Monsieur [J] a été pris en charge par les secours qui l’ont évacué vers l’hôpital de [Localité 7] où il a été diagnostiqué un traumatisme crânien avec perte de connaissance et parésie du membre supérieur gauche.
Monsieur [J] est resté hospitalisé jusqu’au 7 décembre 2009.

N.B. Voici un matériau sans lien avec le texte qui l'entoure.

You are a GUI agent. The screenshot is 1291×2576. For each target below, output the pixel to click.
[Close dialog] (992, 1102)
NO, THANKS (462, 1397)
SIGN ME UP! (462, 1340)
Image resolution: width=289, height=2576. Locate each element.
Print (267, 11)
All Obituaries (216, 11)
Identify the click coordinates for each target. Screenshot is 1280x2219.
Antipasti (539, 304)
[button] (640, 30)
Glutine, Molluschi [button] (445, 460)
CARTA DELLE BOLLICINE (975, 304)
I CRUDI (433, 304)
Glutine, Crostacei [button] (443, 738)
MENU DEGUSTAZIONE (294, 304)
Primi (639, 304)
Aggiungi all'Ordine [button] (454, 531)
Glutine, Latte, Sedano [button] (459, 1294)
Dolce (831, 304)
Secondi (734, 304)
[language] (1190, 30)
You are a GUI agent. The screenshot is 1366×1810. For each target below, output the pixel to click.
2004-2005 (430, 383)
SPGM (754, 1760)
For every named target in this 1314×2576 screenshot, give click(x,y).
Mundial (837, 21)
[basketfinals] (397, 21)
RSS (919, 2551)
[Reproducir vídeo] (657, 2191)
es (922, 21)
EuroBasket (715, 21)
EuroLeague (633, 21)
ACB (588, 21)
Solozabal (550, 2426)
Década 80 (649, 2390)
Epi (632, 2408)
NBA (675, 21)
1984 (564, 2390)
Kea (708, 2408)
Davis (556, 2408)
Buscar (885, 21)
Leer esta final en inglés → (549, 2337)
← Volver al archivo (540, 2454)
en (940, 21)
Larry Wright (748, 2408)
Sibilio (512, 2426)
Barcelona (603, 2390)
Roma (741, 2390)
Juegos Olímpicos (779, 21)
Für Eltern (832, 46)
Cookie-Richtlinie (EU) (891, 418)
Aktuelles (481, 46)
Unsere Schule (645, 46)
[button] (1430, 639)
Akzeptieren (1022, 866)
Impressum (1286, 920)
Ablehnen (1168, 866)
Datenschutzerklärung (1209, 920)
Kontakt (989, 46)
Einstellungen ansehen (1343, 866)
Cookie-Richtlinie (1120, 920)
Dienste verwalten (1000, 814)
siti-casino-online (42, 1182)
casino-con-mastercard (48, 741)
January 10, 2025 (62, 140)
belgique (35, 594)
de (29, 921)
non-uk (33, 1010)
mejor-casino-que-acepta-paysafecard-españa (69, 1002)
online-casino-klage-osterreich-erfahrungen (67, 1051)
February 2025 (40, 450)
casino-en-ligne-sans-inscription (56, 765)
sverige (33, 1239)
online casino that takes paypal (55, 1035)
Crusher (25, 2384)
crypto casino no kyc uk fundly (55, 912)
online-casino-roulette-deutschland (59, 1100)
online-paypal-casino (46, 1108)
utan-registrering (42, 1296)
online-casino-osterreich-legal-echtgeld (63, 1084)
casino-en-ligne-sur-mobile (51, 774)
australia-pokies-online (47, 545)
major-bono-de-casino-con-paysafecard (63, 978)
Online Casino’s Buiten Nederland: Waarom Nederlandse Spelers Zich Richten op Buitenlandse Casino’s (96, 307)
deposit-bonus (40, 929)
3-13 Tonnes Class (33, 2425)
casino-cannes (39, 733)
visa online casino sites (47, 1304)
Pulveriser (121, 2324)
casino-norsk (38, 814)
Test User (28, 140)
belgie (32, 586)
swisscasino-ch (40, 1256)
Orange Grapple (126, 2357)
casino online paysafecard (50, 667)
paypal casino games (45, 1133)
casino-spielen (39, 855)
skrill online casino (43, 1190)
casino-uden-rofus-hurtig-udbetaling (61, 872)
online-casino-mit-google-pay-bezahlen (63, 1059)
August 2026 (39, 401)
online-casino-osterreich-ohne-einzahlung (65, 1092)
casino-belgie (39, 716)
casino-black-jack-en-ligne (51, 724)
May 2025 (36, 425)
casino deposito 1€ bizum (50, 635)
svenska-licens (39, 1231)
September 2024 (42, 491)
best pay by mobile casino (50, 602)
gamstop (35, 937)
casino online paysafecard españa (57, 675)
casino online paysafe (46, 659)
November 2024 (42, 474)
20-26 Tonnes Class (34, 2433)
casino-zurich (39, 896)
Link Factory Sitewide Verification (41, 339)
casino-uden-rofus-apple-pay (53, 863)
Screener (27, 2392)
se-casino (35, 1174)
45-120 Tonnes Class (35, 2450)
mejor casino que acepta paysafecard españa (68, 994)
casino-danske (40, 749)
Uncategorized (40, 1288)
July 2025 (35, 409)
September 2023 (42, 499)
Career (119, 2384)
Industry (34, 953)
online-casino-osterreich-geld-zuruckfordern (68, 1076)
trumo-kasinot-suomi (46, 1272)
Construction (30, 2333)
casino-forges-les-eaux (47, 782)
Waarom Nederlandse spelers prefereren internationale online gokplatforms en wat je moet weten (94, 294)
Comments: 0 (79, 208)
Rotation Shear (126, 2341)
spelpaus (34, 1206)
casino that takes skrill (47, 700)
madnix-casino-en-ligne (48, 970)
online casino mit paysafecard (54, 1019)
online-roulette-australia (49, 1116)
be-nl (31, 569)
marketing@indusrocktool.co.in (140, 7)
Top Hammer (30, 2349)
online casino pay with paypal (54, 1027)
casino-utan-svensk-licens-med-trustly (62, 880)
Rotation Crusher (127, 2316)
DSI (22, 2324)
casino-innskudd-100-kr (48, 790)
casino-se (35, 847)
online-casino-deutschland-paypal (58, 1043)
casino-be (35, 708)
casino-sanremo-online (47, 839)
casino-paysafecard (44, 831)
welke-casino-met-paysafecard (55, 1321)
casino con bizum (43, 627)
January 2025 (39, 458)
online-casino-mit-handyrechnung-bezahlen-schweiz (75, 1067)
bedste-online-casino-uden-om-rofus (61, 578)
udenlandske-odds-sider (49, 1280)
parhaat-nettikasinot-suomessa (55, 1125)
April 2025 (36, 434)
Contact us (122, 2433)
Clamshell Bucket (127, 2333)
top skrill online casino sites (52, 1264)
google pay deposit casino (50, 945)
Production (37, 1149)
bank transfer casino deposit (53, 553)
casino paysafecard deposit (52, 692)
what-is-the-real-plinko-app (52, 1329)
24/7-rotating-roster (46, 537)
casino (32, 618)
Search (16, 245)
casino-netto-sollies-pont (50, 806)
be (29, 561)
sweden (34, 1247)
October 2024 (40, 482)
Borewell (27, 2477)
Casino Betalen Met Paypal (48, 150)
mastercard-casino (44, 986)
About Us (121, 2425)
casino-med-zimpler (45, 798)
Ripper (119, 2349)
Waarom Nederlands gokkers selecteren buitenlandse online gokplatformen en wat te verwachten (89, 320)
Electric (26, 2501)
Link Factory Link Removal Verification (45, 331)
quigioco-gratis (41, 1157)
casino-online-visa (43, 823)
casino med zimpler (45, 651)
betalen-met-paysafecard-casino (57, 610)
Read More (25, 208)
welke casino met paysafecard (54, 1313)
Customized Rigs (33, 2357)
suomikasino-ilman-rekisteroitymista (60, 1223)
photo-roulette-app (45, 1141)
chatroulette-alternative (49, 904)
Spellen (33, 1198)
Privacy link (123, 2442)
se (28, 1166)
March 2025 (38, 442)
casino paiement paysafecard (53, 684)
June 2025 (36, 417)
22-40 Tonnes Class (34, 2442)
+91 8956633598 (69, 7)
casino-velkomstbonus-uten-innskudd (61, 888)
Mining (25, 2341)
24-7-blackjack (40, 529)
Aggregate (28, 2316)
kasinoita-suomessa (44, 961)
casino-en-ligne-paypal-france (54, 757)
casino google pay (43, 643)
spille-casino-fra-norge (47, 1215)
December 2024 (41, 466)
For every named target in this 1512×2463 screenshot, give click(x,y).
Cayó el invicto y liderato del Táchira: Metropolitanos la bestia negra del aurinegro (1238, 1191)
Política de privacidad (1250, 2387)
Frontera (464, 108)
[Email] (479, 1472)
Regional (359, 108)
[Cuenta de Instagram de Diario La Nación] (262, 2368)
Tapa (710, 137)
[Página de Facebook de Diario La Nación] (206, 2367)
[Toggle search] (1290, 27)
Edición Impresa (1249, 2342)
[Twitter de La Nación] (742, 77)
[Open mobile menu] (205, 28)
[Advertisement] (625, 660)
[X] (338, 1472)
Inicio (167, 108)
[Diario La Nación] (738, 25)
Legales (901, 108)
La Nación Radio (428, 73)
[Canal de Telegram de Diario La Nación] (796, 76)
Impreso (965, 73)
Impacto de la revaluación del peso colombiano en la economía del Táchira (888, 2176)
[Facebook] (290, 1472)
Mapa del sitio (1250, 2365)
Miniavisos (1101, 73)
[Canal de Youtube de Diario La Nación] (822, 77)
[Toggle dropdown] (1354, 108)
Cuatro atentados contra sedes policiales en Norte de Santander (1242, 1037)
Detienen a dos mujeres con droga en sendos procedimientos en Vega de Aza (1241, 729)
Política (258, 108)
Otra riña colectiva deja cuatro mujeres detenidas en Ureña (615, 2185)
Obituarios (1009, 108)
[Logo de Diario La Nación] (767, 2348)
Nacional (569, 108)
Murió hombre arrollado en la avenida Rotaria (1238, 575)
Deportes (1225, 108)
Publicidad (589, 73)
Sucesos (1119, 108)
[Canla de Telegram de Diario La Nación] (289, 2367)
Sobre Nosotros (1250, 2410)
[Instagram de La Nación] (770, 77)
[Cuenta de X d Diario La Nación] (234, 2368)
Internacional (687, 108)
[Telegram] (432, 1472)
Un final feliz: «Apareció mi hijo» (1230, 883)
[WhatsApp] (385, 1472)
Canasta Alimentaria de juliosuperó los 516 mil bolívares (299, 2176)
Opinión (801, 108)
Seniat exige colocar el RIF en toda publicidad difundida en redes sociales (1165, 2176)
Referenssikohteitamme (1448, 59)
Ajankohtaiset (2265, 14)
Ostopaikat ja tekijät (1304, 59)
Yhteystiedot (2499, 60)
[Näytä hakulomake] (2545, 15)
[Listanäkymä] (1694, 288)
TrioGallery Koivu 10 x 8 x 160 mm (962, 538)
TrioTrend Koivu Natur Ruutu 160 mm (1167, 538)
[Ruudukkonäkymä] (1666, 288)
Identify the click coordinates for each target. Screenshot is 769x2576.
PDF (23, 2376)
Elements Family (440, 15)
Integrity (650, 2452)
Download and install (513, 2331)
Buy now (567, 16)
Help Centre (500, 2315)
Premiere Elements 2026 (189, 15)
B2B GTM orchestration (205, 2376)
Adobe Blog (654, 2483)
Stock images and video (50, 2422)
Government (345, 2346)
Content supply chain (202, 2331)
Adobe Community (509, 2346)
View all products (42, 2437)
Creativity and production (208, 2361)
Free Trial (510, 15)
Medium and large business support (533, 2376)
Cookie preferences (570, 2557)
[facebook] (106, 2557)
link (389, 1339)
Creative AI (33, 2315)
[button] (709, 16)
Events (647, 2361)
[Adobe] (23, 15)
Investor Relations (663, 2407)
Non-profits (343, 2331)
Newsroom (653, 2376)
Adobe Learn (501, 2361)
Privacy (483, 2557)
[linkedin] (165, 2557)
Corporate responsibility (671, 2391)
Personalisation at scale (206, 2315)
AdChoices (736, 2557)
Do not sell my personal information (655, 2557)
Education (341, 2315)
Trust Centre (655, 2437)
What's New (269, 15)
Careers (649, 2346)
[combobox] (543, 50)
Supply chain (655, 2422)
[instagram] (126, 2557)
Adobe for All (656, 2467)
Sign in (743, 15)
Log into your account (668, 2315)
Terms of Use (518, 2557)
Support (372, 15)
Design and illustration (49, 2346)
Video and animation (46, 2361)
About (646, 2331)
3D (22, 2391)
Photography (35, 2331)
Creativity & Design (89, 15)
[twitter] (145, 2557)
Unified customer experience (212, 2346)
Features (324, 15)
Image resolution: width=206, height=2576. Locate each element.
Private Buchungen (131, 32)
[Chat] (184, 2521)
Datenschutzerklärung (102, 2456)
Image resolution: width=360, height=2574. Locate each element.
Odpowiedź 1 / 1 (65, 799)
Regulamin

Son médecin traitant, dans un certificat médical du 6 juin 2012 a relevé:
— un traumatisme crânien avec perte de connaissance,
— des otorragies,
— une parésie du membre supérieur gauche,
— une diplopie,
— une paralysie du 6,
— une baisse d’acuité visuelle,
— un ptosis de la paupière gauche,
— une cécité centrale,
— des vertiges, nausées, acouphènes, une baisse de l’audition à gauche,
— des troubles de l’équilibre et une perte de l’autonomie de la marche seul.
Le neurologue de Monsieur [J], dans un certificat du 30 avril 2013, a constaté l’existence de séquelles neurologiques.
Les suites du traumatisme crânien ont amené la découverte fortuite d’une néoplasie endocrinienne multiple type II a, associant phéochromocytome bilatéral, hyperparathyroïdie primaire sur un adénome parathyroïdien inférieur droit et cancer médullaire de la thyroïde.
Monsieur [J] a été opéré une première fois le 15 mars 2010, puis une seconde fois le 15 septembre 2010. Il était artisan en aménagement intérieur (salle de bains/cuisine) lors de son accident, et son entreprise a fait l’objet d’une liquidation judiciaire par jugement du tribunal de commerce de Chartres du 4 mai 2011.
Il perçoit du RSI depuis le 1er janvier 2012 une pension d’invalidité, majorée pour tierce personne depuis le 1er octobre 2014.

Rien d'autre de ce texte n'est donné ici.